Já quando se trata de realidade virtual e de realidade aumentada, há novos horizontes. O futuro das soluções móveis depende cada vez mais dos dispositivos vestíveis, especialmente agora que essas soluções estão mais presentes no mercado. Essas tecnologias têm potencial também nas empresas, com recursos que podem reformular os processos de negócio ou revisar fundamentalmente as experiências dos clientes. A evolução da interação, que antes se resumia a apontar, clicar e digitar, hoje abrange novos comandos, como tocar, deslizar e falar. Com a interação intuitiva, o gesto, o humor e o olhar passam a ter um espaço importante.

Há novas perspectivas em diversas áreas da evolução tecnológica. O valor da Internet das Coisas (IoT), por exemplo, não é mais mensurado de acordo com a quantidade de sensores instalados ou o número de novos dispositivos conectados. A eficácia dessa tecnologia está no potencial de reinventar os processos e reescrever os negócios, o governo e a sociedade. As organizações mais evoluídas já estão controlando esse recurso por meio de abordagens inovadoras até a preparação de eventos, análise cognitiva e robótica.

Com essas transformações, há um impacto social das tecnologias exponenciais no mundo. Uma classe emergente de empreendedores tem acessado, adotado e feito experimentos com tecnologias exponenciais. Essencialmente, as mesmas forças que impulsionam a inovação e o crescimento no mundo dos negócios também podem impulsionar a transformação nas áreas sociais. Os maiores desafios da humanidade em educação, saúde, mudanças climáticas e até em direitos civis podem ser vistos sob uma ótica diferente enquanto as tecnologias disruptivas alimentam a solução criativa de problemas.

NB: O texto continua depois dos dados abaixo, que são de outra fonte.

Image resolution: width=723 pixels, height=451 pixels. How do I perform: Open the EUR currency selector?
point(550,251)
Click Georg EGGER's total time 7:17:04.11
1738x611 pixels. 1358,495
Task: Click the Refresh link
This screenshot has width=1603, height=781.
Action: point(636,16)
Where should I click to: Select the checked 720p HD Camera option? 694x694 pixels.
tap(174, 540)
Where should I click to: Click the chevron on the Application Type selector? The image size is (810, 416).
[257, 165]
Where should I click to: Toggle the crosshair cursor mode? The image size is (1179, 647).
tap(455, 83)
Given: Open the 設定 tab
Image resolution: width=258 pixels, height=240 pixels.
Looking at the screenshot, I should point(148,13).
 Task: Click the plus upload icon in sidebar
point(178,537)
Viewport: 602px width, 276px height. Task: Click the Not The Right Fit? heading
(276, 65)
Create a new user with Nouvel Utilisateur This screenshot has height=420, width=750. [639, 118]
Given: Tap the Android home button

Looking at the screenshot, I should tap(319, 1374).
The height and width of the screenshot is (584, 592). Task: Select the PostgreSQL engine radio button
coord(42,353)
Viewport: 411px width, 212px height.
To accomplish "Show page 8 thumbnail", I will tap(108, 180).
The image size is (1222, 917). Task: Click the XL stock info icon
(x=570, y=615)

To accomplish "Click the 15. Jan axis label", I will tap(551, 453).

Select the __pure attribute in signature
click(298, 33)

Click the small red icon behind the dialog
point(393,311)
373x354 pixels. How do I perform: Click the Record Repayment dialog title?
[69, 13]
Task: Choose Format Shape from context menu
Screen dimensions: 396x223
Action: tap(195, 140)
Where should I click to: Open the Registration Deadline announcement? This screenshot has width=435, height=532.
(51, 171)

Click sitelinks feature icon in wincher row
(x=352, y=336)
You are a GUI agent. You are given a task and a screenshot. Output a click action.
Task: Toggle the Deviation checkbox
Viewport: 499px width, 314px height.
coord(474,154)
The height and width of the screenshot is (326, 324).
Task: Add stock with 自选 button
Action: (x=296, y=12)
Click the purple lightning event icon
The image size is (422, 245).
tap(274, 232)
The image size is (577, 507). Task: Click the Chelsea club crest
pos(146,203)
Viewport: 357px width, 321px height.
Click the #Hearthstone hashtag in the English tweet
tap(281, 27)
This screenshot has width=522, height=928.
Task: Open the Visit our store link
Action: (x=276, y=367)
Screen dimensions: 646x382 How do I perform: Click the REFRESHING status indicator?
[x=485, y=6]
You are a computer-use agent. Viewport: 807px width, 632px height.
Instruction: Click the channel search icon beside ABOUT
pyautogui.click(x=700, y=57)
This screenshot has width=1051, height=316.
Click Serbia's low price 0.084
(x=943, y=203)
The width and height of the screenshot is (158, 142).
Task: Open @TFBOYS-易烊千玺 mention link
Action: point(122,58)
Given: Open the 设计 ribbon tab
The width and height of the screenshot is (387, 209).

O ciber-risco continua sendo uma preocupação universal, incluindo implicações em segurança, privacidade e conformidade. De acordo com a pesquisa, não se trata mais de um tema à parte, mas sim de uma disciplina empresarial inserida no planejamento, projeto e realização de cada nova tendência em tecnologia. As organizações precisarão equilibrar suas prioridades para experimentar novas áreas e, mais importante, determinar de que forma enxergar além das preocupações atuais para estimular a inovação e sair à frente nas áreas mais cruciais para os negócios.

Além de todas essas tendências, o estudo Tech Trends aponta a necessidade de reinventar o core dos sistemas, das plataformas autônomas e a importância de empregar a TI na velocidade certa.

As empresas brasileiras, em diferentes estágios de maturidade, podem observar com atenção essas novas realidades para analisar se as ações que adotam estão alinhadas com tendências globais, e se preciso, redefinir suas prioridades. "Definir, avaliar e mensurar os benefícios obtidos por meio de novas tecnologias ainda é um grande desafio", avalia Claudio Soutto, sócio da área de Consultoria em Tecnologia da Deloitte. "Os CIOs precisam liderar esses projetos. É preciso encontrar novas abordagens para criar valor real para o negócio, sempre avançando a partir das realidades de hoje", conclui.